(Dataset entries)
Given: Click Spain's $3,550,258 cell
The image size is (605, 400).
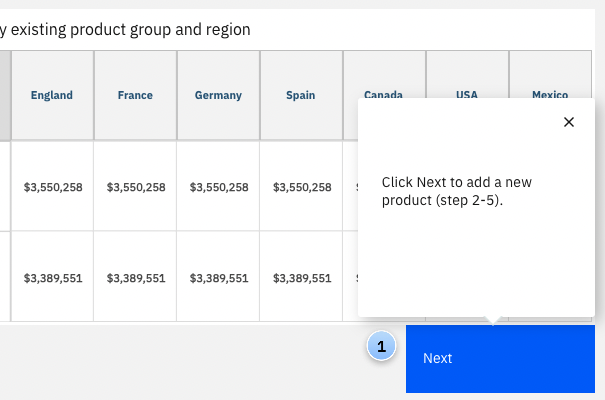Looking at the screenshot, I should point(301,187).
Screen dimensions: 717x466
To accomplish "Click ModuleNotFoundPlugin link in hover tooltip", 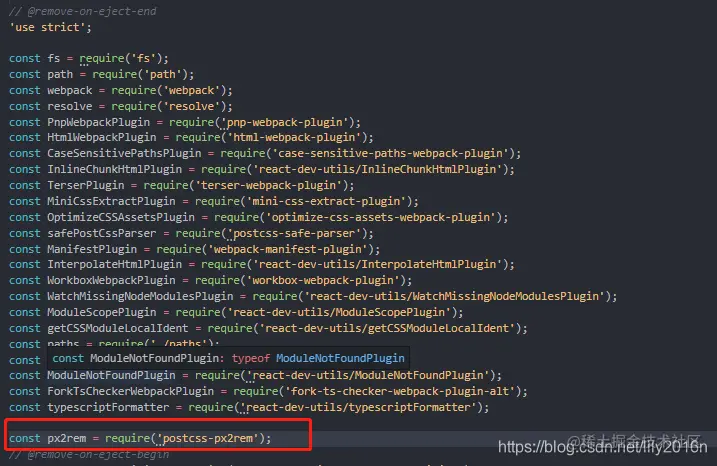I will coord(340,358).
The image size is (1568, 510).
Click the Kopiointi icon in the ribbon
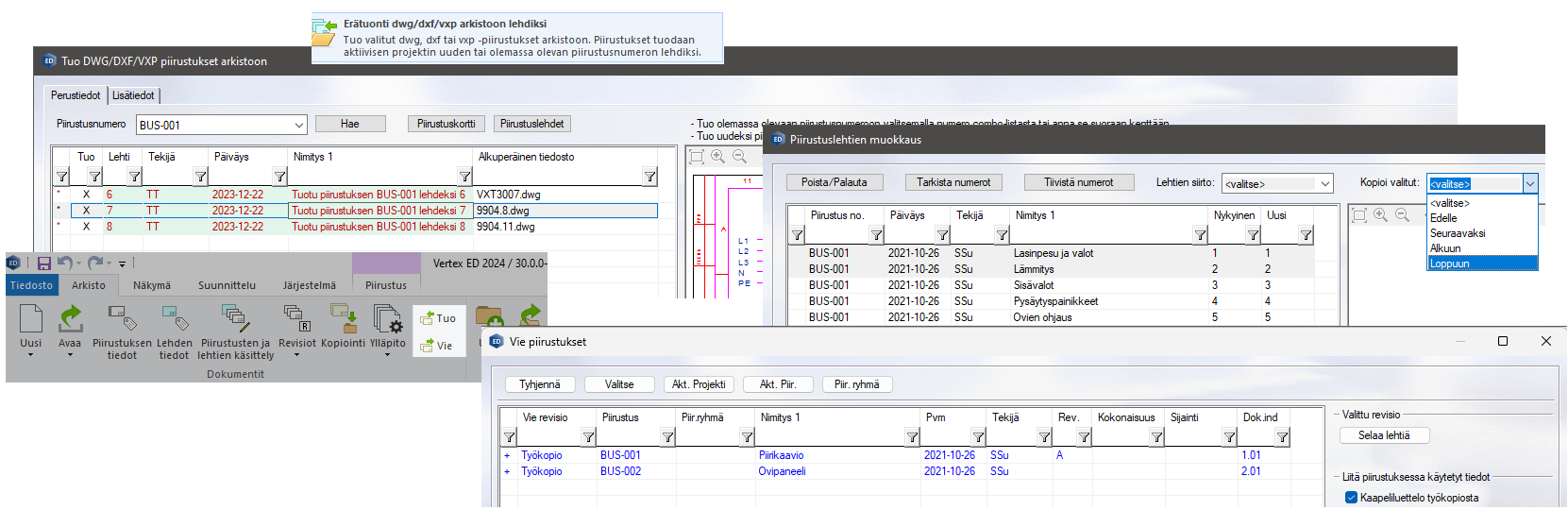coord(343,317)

__Problem details__: With the pictures excluded, the line containing "The image size is (1568, 510)." and every line after it through the end of the data above are to be transcribed exactly, and nothing more.

__Answer box__:
The image size is (1568, 510).
Click the Kopiointi icon in the ribbon
coord(343,317)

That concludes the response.